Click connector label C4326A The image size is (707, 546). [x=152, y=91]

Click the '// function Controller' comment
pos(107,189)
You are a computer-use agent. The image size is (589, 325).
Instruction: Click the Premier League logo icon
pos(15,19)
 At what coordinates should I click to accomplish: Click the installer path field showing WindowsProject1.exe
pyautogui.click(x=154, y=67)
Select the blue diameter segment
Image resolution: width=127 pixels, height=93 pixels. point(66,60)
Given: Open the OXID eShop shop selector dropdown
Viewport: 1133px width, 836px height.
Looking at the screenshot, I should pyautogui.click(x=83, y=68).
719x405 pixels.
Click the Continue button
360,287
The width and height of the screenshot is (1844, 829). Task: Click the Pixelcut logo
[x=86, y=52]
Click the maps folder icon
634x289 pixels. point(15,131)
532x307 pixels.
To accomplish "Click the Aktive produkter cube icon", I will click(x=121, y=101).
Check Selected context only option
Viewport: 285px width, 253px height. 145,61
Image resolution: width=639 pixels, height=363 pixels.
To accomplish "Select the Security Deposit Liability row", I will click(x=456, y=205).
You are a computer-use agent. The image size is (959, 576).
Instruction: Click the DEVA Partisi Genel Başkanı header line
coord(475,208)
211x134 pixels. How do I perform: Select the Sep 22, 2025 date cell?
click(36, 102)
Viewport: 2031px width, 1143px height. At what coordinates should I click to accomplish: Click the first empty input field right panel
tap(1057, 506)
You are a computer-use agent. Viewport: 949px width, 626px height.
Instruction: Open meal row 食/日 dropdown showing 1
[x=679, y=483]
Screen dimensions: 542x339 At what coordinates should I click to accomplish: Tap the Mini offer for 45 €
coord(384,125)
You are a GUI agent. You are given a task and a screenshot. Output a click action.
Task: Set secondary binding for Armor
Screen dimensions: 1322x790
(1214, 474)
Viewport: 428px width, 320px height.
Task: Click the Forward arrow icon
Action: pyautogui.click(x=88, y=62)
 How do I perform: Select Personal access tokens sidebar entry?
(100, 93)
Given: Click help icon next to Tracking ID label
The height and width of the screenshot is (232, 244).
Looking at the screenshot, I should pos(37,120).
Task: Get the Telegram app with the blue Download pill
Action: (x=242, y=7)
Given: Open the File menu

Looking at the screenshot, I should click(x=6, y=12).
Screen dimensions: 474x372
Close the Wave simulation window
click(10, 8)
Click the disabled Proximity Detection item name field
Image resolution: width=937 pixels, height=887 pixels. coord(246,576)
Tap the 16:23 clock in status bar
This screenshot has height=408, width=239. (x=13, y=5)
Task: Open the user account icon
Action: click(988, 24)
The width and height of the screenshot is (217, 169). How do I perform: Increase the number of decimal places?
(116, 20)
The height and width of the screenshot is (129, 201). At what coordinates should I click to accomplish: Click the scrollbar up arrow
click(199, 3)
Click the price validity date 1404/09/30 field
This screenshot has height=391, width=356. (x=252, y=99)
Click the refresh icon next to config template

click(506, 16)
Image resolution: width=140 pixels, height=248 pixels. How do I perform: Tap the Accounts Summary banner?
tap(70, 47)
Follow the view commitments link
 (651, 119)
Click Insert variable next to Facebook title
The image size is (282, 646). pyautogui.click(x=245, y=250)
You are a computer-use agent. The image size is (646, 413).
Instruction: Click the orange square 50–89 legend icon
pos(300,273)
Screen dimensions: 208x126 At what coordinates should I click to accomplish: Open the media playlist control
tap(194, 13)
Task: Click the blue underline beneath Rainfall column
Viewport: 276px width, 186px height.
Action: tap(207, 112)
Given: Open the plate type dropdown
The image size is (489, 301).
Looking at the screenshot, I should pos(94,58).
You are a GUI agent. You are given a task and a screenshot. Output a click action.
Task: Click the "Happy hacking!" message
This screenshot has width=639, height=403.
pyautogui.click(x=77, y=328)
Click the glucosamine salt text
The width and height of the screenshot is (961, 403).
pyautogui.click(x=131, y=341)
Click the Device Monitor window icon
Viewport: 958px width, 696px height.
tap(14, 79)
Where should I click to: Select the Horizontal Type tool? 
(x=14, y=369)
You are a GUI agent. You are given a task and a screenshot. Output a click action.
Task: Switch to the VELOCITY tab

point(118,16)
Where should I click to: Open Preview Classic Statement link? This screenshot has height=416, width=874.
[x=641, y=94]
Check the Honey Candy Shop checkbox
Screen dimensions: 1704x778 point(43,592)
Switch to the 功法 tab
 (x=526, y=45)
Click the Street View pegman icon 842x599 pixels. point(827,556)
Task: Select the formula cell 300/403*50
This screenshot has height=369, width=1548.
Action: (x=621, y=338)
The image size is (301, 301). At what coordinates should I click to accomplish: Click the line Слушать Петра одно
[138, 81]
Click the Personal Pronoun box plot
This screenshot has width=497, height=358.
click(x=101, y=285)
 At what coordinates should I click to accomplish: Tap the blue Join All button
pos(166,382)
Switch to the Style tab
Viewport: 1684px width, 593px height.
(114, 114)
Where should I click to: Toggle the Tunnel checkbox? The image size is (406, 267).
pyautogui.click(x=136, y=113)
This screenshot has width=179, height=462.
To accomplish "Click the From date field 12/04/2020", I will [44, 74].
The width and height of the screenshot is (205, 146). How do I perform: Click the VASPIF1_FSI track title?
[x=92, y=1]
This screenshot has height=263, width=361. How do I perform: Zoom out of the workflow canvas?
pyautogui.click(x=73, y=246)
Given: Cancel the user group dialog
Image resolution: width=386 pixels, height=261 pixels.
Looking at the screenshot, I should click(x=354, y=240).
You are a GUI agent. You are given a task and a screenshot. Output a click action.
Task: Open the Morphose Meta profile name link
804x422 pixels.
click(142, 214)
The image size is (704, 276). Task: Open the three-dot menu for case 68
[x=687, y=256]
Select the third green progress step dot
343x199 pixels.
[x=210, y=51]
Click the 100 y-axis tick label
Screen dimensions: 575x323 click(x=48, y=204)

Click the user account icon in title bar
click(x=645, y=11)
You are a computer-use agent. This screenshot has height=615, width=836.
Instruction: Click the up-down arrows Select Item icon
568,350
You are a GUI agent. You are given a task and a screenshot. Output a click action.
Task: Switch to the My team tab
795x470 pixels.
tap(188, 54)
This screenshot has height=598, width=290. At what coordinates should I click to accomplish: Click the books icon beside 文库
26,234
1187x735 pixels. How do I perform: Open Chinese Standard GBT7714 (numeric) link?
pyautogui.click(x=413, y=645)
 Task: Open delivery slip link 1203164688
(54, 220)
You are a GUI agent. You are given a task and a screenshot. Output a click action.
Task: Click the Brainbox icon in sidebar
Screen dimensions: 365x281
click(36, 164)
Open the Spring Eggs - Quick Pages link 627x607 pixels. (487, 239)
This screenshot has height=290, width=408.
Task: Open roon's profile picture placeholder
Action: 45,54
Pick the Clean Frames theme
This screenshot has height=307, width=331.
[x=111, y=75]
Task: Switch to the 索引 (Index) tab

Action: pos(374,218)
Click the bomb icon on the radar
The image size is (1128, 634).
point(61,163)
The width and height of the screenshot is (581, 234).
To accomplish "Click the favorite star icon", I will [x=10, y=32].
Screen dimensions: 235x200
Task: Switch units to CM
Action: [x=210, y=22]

▶ Directions
Scan the preceding listing for the string "computer" and copy every line where it occurs.

▶ Output for this task
You are a computer-use agent. The image size is (589, 325).
You are a computer-use agent. The image size is (959, 576).
You are a computer-use agent. Viewport: 949px width, 626px height.
You are a computer-use agent. The image size is (646, 413).
You are a computer-use agent. This screenshot has height=615, width=836.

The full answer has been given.